Smoke-free laws and increased tobacco taxes would yield substantial and rapid health benefits by averting future cardiovascular disease (CVD) deaths, researchers said.
Ban smoking. Reuters
“Smoke-free legislation has not been consistently implemented, one in three adults reported being exposed to smoking at work in 2009 and 2010, varying from 15.4 percent in Chandigarh to 67.9 percent in Jammu and Kashmir,” according to the study published in the journal PLOS Medicine.

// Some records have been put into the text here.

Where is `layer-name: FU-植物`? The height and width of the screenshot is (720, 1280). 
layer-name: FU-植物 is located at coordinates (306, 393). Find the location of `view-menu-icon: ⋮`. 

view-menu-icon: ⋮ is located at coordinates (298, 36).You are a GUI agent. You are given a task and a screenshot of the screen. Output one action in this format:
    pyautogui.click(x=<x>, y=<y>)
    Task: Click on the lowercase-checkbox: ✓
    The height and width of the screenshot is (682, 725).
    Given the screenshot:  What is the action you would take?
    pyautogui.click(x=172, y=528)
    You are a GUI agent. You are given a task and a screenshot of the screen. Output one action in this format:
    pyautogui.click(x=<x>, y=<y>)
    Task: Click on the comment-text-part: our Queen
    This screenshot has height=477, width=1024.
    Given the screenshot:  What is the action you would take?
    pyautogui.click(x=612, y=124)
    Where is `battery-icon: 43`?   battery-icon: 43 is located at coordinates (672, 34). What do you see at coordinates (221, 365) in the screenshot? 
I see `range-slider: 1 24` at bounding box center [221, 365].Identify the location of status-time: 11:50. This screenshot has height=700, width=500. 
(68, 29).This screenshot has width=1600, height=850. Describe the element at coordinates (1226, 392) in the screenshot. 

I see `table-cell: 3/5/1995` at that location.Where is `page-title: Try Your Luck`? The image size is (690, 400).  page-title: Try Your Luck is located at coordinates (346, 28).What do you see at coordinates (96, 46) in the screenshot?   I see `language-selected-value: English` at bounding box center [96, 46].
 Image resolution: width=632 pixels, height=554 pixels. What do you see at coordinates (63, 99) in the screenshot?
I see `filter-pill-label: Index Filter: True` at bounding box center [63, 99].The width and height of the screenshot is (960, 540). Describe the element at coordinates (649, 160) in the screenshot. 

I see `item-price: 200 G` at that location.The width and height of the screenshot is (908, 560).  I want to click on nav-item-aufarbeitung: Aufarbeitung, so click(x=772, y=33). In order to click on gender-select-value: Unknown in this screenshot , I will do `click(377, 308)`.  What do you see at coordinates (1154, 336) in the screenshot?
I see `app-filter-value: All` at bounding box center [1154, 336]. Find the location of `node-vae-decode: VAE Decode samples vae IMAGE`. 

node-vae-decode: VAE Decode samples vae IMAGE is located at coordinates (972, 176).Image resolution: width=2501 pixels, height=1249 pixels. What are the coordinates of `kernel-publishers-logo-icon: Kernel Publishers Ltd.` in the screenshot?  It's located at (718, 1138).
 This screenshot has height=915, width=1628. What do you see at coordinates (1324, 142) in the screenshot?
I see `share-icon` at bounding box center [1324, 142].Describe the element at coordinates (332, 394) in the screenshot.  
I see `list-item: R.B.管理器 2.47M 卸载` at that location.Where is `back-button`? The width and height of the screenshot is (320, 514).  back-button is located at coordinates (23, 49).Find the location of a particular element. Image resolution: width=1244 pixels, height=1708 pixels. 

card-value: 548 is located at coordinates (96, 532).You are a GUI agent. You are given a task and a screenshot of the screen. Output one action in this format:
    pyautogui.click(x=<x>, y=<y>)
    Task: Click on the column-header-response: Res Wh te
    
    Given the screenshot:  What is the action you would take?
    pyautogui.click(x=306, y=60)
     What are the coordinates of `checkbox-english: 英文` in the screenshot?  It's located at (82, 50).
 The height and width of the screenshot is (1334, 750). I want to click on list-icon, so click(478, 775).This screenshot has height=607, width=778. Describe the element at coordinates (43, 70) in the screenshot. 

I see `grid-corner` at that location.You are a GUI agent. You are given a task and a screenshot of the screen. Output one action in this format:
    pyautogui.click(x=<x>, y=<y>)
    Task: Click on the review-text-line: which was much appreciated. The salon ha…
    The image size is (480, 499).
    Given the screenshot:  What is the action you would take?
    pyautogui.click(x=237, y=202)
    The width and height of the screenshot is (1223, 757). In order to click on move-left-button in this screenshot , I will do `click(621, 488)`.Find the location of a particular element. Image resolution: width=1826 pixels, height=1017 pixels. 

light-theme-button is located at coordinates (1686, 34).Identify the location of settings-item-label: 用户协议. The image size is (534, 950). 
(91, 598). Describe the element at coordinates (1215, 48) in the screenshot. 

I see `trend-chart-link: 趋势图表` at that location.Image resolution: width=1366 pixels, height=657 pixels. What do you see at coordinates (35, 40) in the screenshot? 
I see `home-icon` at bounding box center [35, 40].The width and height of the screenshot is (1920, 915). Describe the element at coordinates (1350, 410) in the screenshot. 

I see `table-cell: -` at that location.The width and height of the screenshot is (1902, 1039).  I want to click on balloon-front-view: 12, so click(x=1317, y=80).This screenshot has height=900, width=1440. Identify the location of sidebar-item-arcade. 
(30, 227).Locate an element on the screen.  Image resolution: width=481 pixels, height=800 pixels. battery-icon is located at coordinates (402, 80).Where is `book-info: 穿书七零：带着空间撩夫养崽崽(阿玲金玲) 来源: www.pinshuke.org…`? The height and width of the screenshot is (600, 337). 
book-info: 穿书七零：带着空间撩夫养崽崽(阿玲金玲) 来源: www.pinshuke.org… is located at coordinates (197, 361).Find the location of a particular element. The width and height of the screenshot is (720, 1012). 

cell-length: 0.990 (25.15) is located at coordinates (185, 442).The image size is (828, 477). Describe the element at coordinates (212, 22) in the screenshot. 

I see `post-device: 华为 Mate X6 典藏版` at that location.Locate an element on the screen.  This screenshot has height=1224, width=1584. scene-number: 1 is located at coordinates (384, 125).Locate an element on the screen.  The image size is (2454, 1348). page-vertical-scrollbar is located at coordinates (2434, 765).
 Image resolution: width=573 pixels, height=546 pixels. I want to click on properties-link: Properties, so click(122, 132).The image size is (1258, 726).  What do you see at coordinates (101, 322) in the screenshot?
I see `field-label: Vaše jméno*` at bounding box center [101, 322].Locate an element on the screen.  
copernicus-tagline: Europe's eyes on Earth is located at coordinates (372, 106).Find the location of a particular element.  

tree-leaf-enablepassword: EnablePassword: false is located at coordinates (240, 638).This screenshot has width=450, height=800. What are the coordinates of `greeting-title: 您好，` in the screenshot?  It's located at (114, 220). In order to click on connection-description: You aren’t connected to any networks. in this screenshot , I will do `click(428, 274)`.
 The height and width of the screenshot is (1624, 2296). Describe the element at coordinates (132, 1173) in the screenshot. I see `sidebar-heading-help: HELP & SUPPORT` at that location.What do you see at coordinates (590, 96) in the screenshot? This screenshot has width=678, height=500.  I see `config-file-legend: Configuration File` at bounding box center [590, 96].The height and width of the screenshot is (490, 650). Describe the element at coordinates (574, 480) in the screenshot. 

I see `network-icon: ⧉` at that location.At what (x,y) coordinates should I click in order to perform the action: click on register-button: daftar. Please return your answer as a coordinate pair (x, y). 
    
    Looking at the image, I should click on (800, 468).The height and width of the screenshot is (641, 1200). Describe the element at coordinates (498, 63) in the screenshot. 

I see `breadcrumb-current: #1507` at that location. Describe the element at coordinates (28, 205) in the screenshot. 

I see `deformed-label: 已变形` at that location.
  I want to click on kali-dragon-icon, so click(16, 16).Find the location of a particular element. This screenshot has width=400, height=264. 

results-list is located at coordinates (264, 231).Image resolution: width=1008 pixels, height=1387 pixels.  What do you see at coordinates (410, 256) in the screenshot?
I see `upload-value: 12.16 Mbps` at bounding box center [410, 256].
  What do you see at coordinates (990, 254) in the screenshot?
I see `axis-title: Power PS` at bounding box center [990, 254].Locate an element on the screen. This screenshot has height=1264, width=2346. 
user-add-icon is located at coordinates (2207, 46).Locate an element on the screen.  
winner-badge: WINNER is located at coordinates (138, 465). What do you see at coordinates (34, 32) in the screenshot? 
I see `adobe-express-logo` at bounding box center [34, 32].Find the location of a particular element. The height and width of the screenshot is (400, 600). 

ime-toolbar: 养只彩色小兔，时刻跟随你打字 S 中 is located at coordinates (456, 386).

“Tobacco cessation programmes have received limited government financial support, and cessation advice by health care professionals is provided infrequently. Tobacco taxation remains very low, at around 38 percent of cigarette and 9 percent of bidi prices, far below the minimum of 70 percent the WHO recommends,” the research said.
The results of this study, led by Sanjay Basu and colleagues of Stanford University, US, suggest that specific tobacco control strategies would be more effective than others for the reduction of CVD deaths over the next decade in India and possibly in other low- and middle-income countries.
The authors investigated which tobacco control measures could best reduce the burden of CVD effectively in low- and middle-income countries by using a mathematical model.